Михаил Ильич плотно сомкнул губы и туго согнул свою загорелую жилистую шею, будто хотел сказать, что слова больше из него не вытянете. Живите, мол, как знаете.
– А раньше, помнишь, братка, как село берегло запруду? Во как берегло! – И старший брат зачем-то сжал кулак и потряс им, будто кому-то грозил. – Бывало, ни одной щепочки не встретить на берегу и на воде, кроме – перьев и пуха. Водица была глубокая, чистая, ну, просто, Байкал тебе, а не какая-то лужа. Люди заботились о запруде: раз в десять-двенадцать лет прочищали дно от ила, а берега граблями скребли, особенно вон тот пляжик возле рощи. Помнишь, как мы ребятней тут курнались? Нынче, чую, попробуй искупнись – обрежешь ноги. Или еще чего ниже живота отмахнешь за здорово живешь! И будет тебе самое настоящее обрезание! – запотряхивался он голыми, усеянными золотистыми волосками плечами.
Младший не поддержал, и старший оборвал смех.

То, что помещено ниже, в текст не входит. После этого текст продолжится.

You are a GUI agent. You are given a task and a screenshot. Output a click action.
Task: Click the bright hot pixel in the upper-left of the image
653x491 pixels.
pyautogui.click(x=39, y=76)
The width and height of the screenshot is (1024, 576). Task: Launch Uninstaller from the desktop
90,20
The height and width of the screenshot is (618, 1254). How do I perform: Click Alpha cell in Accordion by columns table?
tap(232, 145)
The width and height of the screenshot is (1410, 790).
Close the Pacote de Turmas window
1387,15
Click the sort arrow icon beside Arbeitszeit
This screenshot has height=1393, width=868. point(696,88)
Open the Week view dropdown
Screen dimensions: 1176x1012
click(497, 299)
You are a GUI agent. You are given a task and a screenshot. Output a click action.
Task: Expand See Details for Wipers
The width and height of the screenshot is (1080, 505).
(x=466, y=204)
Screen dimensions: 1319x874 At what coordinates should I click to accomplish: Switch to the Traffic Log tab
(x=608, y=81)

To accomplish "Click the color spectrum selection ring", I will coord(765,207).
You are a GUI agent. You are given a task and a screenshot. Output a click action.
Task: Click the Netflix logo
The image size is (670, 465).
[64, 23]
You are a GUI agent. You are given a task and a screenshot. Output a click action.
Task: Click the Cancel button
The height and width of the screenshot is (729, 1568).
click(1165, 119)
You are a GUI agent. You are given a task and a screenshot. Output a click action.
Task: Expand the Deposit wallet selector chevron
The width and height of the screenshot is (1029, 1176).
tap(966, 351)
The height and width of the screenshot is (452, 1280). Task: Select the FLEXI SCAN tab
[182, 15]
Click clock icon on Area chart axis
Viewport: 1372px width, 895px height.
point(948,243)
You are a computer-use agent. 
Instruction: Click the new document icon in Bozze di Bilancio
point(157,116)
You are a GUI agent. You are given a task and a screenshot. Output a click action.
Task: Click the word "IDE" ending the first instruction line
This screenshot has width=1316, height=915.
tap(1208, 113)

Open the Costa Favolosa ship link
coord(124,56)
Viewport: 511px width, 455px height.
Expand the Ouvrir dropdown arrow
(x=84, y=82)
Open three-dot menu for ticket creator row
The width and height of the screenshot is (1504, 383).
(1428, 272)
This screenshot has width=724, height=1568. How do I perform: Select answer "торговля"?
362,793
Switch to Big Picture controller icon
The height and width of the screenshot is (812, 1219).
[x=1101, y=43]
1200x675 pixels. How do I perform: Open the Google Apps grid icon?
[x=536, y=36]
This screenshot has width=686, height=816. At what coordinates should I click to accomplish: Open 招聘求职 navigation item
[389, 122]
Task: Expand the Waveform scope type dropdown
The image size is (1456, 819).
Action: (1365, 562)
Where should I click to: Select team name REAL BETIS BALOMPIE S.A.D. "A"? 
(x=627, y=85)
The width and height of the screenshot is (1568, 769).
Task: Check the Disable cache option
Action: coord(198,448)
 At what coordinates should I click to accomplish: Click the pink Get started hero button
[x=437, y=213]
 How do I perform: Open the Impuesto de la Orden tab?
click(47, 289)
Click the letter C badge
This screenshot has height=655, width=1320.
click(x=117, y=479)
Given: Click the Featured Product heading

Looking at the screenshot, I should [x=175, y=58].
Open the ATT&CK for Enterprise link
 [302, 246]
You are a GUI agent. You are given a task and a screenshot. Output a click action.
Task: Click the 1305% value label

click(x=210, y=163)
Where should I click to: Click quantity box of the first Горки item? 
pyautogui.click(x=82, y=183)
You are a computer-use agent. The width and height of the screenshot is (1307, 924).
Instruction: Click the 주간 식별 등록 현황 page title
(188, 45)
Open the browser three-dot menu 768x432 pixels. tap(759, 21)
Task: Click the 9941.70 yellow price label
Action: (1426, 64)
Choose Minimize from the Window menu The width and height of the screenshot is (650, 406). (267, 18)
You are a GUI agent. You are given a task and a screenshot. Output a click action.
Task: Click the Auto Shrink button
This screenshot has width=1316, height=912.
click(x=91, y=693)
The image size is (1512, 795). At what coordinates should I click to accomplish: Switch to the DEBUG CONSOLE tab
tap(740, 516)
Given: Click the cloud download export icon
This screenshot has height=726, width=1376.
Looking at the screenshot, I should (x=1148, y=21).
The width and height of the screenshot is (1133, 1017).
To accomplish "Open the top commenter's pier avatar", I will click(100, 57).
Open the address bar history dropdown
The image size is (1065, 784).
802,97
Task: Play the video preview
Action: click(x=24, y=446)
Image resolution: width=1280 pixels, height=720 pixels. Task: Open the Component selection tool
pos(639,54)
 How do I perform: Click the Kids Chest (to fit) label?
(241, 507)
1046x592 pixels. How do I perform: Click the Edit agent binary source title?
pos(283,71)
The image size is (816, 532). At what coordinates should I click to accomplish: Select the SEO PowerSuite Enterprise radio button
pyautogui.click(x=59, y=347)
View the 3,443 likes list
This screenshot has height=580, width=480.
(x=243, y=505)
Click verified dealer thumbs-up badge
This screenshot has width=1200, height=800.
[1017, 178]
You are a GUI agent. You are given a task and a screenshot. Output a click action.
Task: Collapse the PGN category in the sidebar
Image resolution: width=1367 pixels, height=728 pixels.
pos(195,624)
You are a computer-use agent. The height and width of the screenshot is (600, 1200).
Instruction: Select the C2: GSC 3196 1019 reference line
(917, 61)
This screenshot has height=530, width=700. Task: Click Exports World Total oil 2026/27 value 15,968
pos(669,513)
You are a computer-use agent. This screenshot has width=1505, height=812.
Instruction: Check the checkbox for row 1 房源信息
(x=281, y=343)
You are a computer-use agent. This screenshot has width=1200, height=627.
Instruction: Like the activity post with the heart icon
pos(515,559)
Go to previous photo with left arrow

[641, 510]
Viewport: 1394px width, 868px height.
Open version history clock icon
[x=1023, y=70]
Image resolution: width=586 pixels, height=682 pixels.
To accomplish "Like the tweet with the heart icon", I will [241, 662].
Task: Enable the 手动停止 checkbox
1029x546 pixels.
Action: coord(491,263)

– Да что уж теперь говорить о запруде, – после длительного прикуривания так и не задымил папиросой Михаил Ильич. – Потерявши голову, о волосах не плачут. Одурел народ. Нынешней весной, когда еще держал лед, ночью какой-то гаденыш на самой середке запруды сгрузил аж три телеги с мусором. Тряпки там разные бабьи, стекло. Почистил, видать, свое подворье. Расспрашивал у людей, но никто ничего не видел. В ростепель все легло на дно. Узнай бы я тогда, кто такое содеял, так, наверное, собственными руками задавил бы нелюдя. Теперь остыло во мне. Да и отчаялся я, брат, грызться с людьми. Не собака же я, правда? С начальством – еще ладно, а вот с людьми хочется жить в мире.